En revanche, la recherche récente indique que les
incitations extrinsèques, ou les incitations monétaires en
particulier, ne sont pas forcément nuisibles à la motivation
intrinsèque et peuvent même l'augmenter lorsqu'elles sont bien
administrées et dans un climat du travail supportant l'autonomie. En
effet, dans la théorie de l'autodétermination, la motivation
extrinsèque peut être internalisée et donc deviendra plus
autonome, et on peut ainsi rendre les activités inintéressantes
plus valorisantes aux yeux des individus. Ces derniers peuvent transformer les
moeurs ou les demandes socialement sanctionnées en valeurs et
autorégulations personnellement approuvées. Quand le processus
d'internalisation fonctionne de manière optimale, les individus
accorderont de l'importance aux régulations sociales, les assimileront,
et donc les accepteront complètement. La motivation extrinsèque
bien internalisée semble augmenter l'effort et la performance des
salariés car les régulations externes peuvent être
perçues comme un moyen de valorisation du sentiment de compétence
et d'auto-détermination.
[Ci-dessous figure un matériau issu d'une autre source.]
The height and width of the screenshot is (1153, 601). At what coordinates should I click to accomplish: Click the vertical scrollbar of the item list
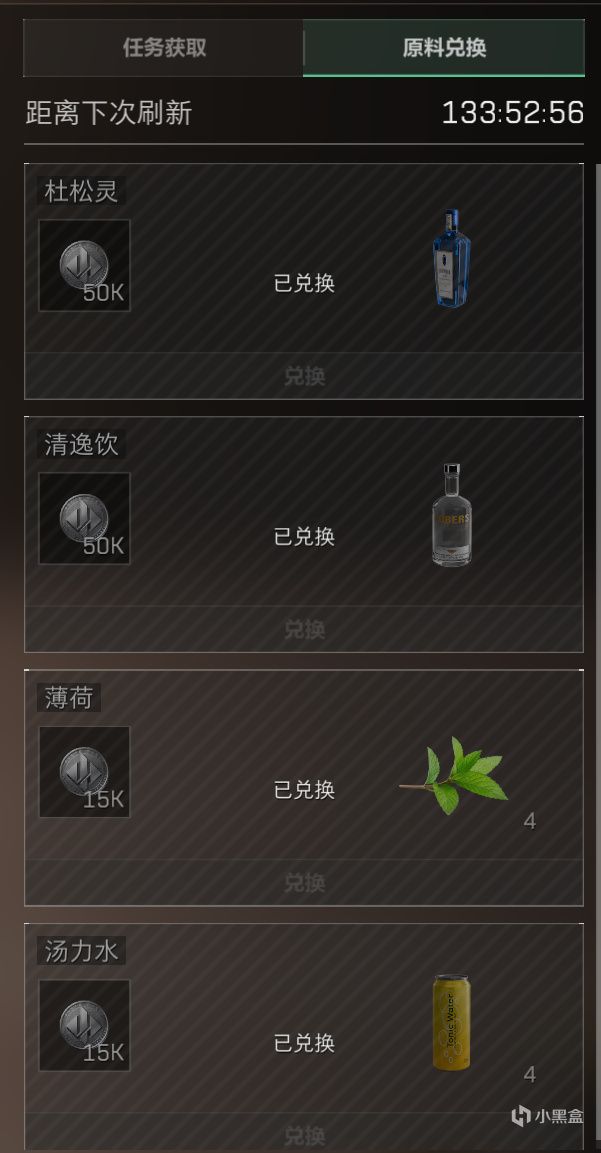pyautogui.click(x=597, y=658)
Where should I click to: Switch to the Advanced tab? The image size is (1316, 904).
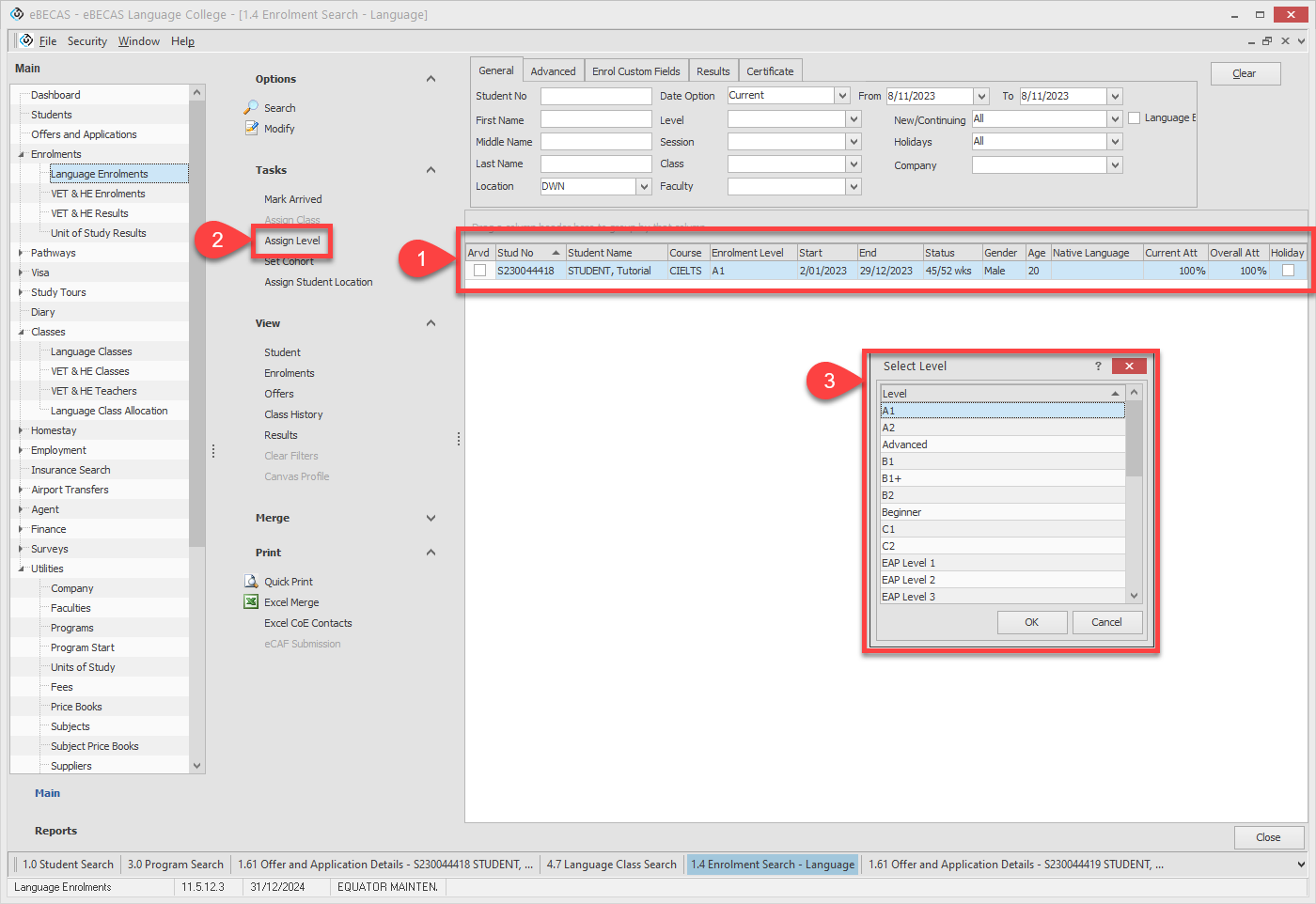553,71
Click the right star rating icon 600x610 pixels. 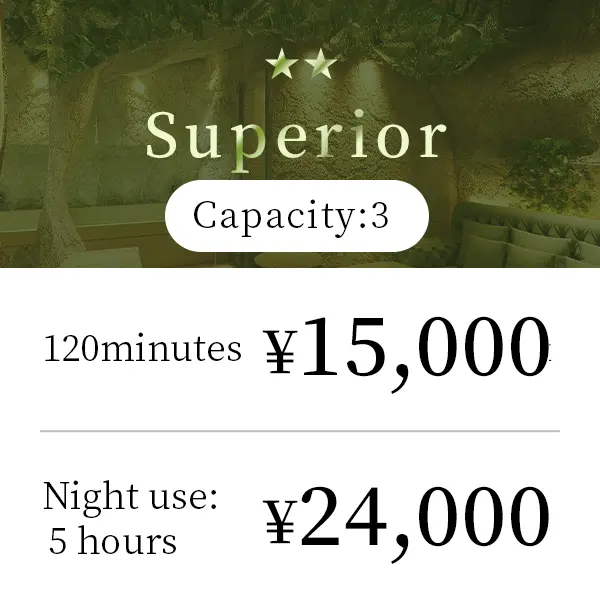(319, 66)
Ainsi, les récompenses
monétaires, qui sont correctement administrées dans un climat
supportant l'autonomie, ont moins tendance à évincer la
motivation intrinsèque voire peuvent l'augmenter, et donc l'effort des
salariés sera élevé. De plus, ces récompenses
incitatives doivent être offertes équitablement et de façon
à reconnaître la performance efficace des salariés sans
incorporer les éléments de contrôle comme la
compétition parmi les membres d'équipe.